Project manager: Jolanta Kopeć, M.A
Implementation period: 2019 - 2020

 

Epidemiological studies indicate that approximately 15% of human cancers may be related to viral infection. The best known oncoviruses are papillomaviruses (HPV). Their role in the development of squamous cell carcinoma and adenocarcinoma of the anogenital region has already been confirmed. A risk factor for cancer development is persistent HPV infection with high expression of E6/E7 genes, leading to the accumulation of mutations in epithelial cells.
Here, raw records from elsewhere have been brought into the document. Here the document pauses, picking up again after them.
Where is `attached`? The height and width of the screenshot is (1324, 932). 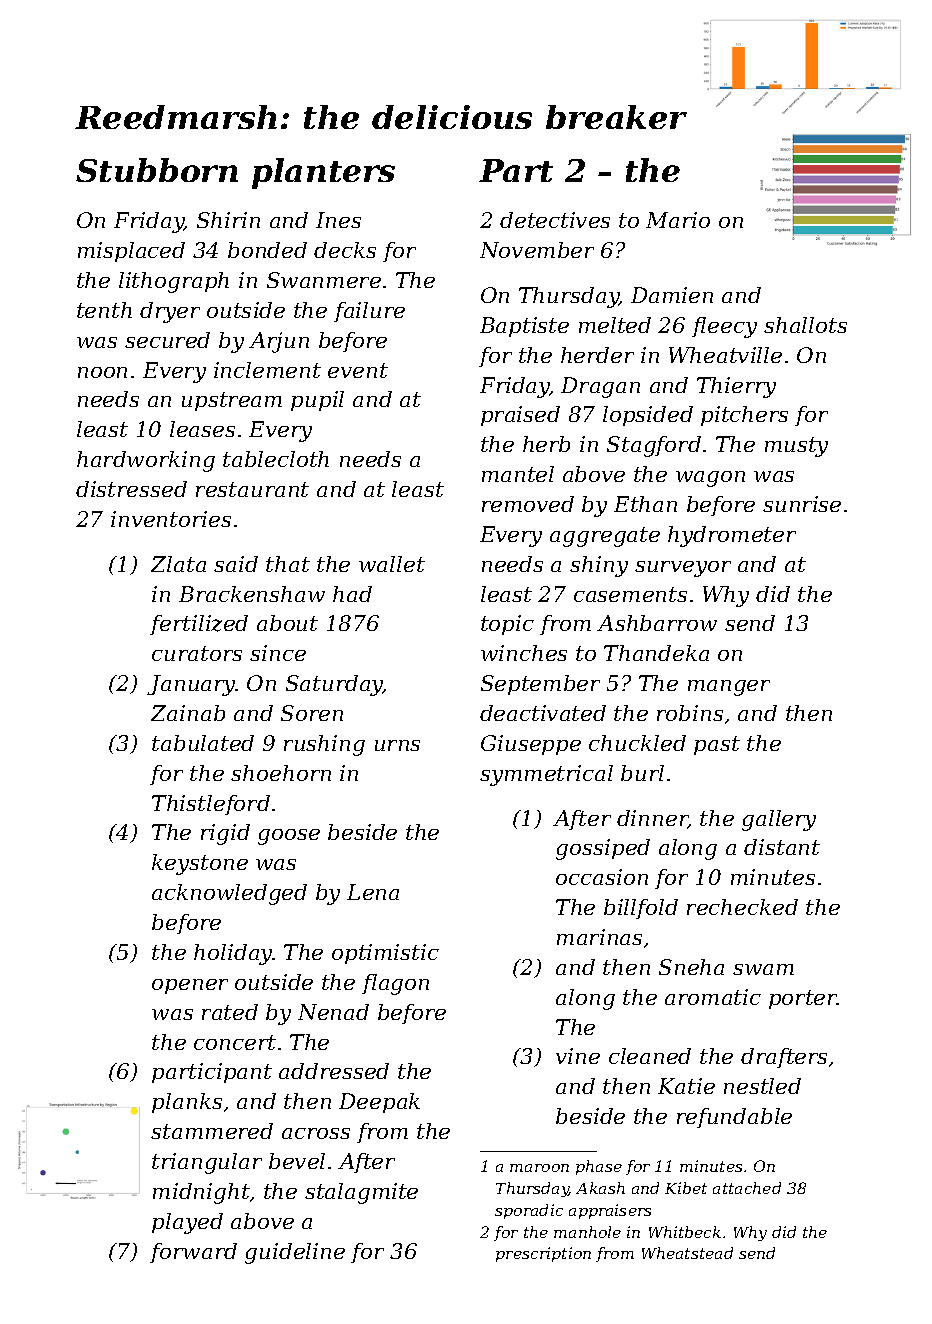
attached is located at coordinates (747, 1188).
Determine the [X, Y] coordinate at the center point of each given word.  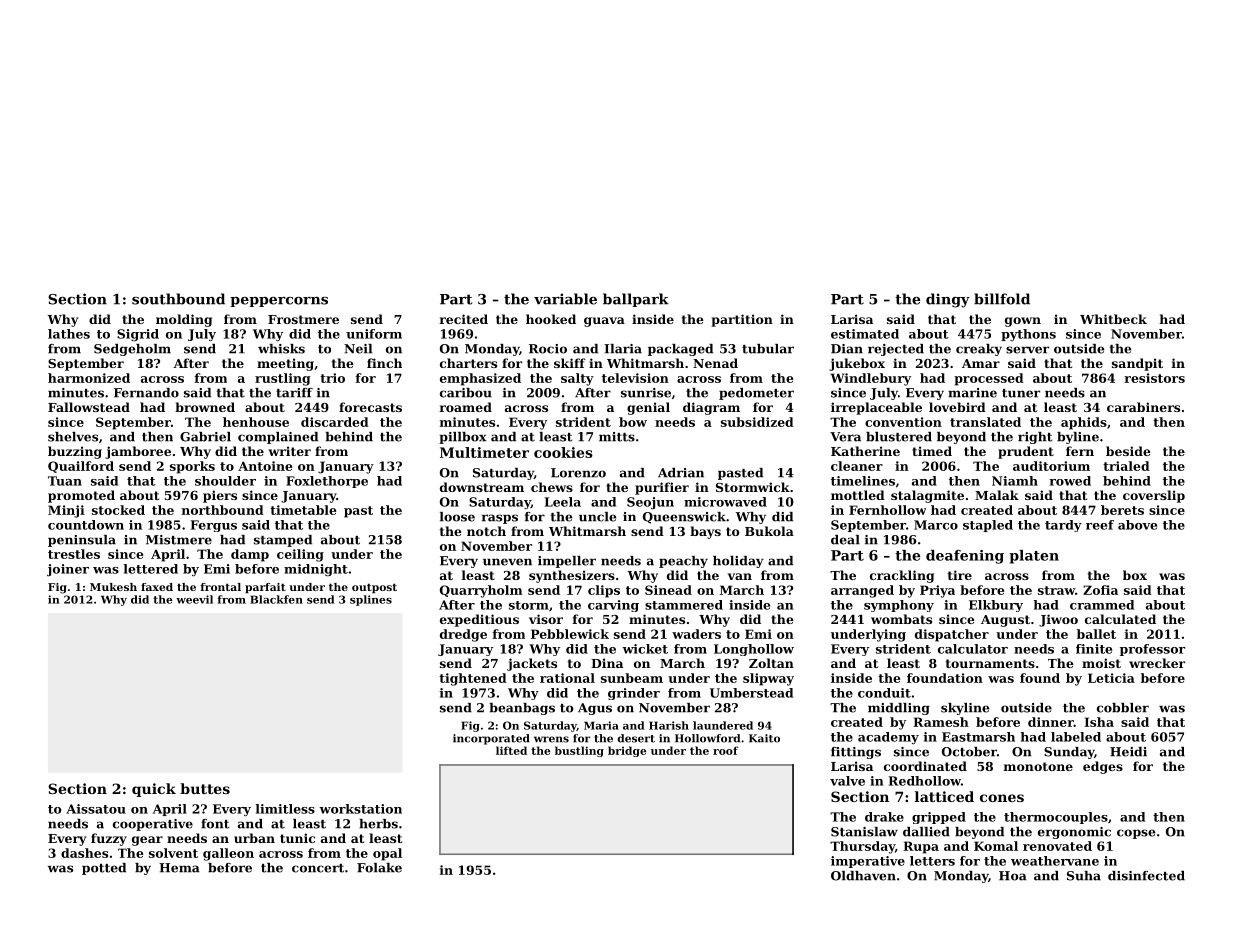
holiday [738, 562]
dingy [948, 300]
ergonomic [1074, 833]
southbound [178, 299]
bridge [627, 751]
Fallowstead [89, 407]
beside [1128, 451]
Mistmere [179, 540]
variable [565, 299]
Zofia [1100, 590]
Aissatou [96, 809]
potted [104, 869]
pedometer [756, 394]
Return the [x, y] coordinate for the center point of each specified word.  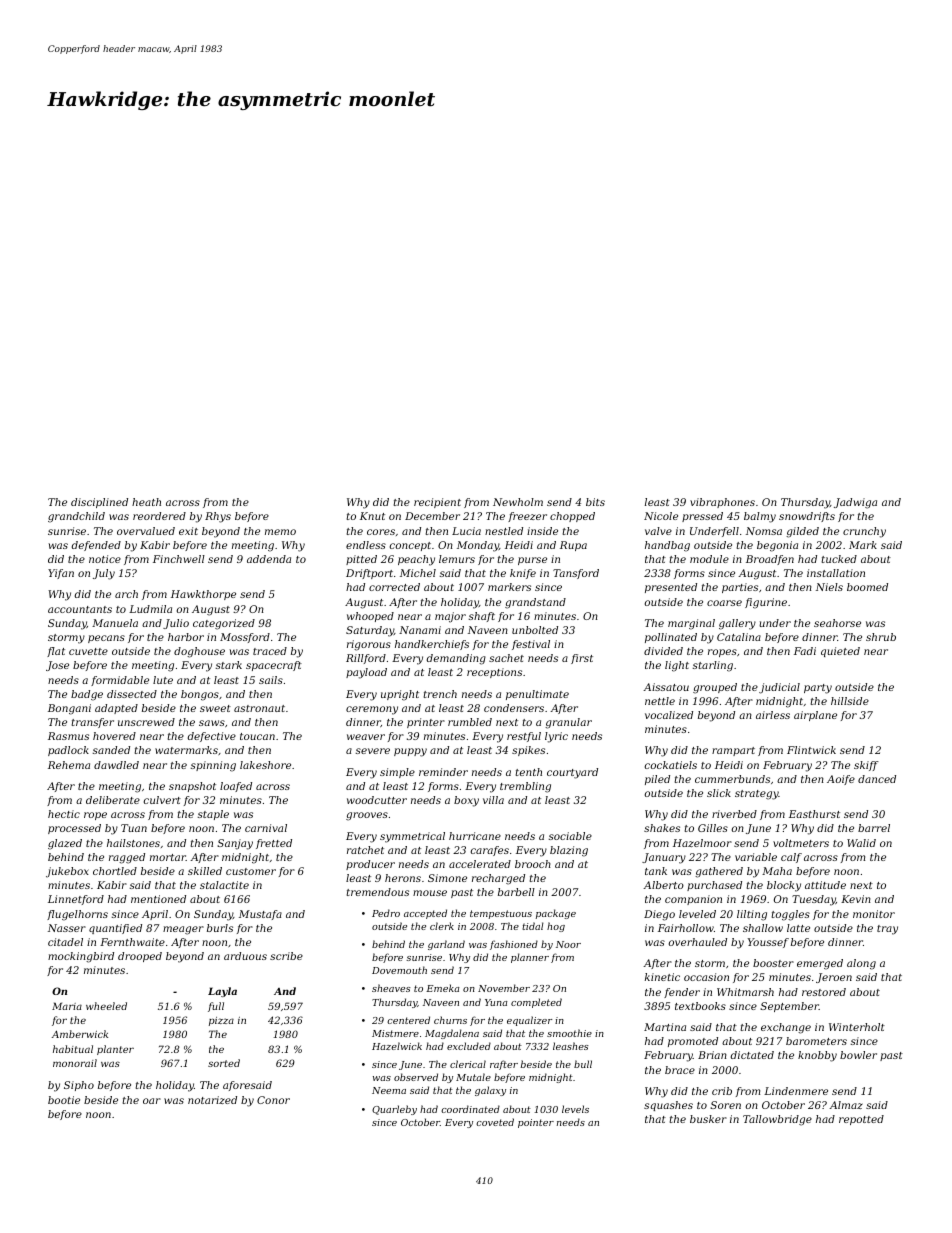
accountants [80, 609]
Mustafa [260, 915]
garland [446, 945]
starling [713, 666]
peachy [416, 560]
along [861, 964]
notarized [212, 1100]
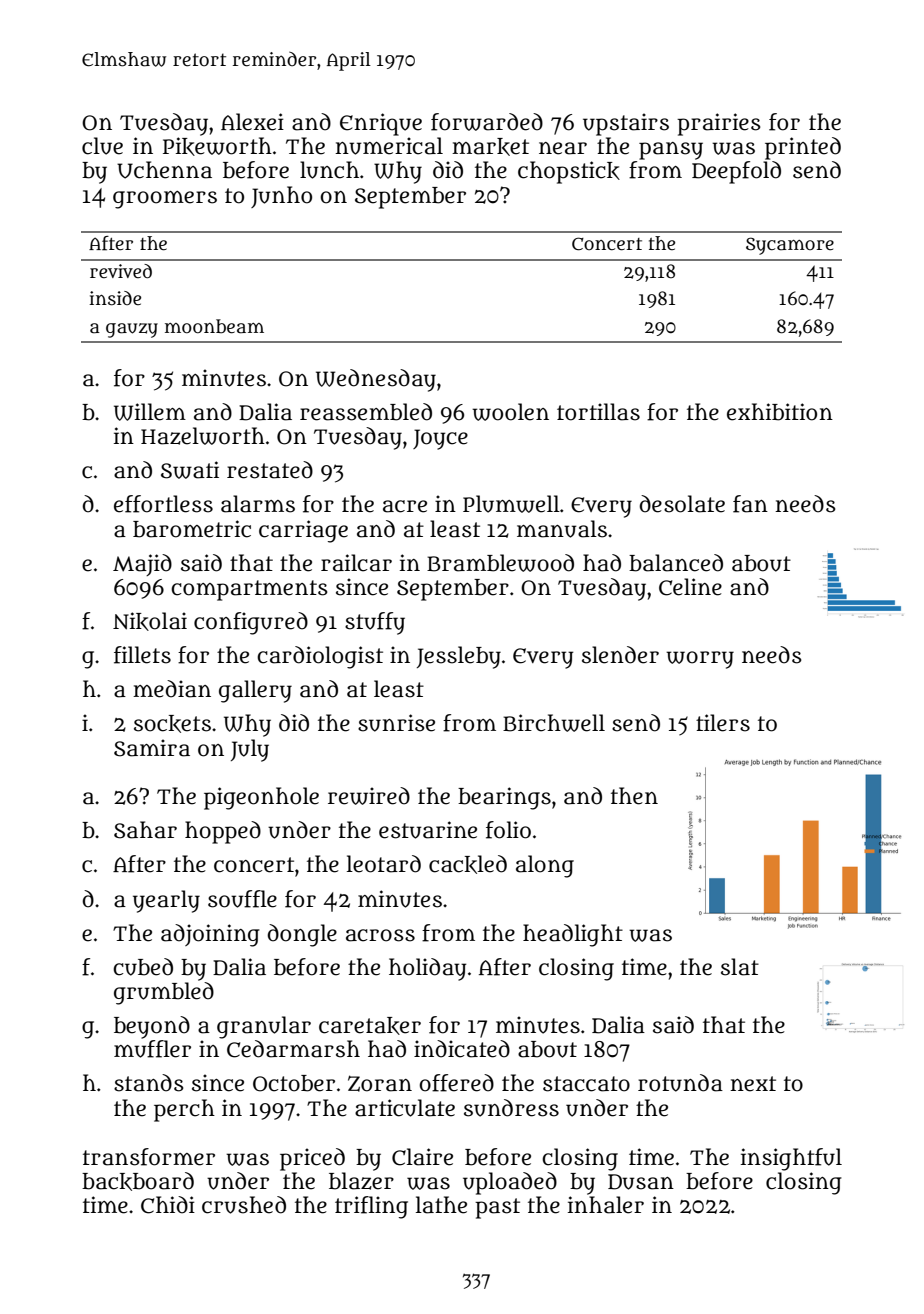 The image size is (924, 1314). Describe the element at coordinates (803, 148) in the screenshot. I see `printed` at that location.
However, it is known that only about 1% of women infected with highly oncogenic HPV types develop cancer, therefore this process must also depend on other factors, including: environmental and biological. Among them, additional infections may play an important role, especially those affecting epithelial cells and may directly or indirectly affect the course and efficiency of HPV replication. The etiopathogenesis of skin cancer associated with HPV infection has not yet been well understood. A specific correlation between HPV types and an increased incidence of cancer could not be confirmed. There are suggestions that HPV is only a cofactor of this process initiated by UV radiation. Research is being conducted on the involvement of papillomaviruses in non-melanoma skin cancers (NMSC) in immunocompetent and immunosuppressed patients. The results of these studies are not clear, including: due to the frequent presence of HPV in healthy skin cells.

However, in the population of transplant patients, in whom cancer is the second most common cause of death, skin cancer is the most common. Viruses that promote malignant transformation in immunocompromised states include viruses capable of reactivation from a latent state, such as herpes and polyoma viruses. The aim of the study will be to assess the frequency of their occurrence in biopsy materials taken from patients with NMSC and already tested for Betapapilloma virus infections.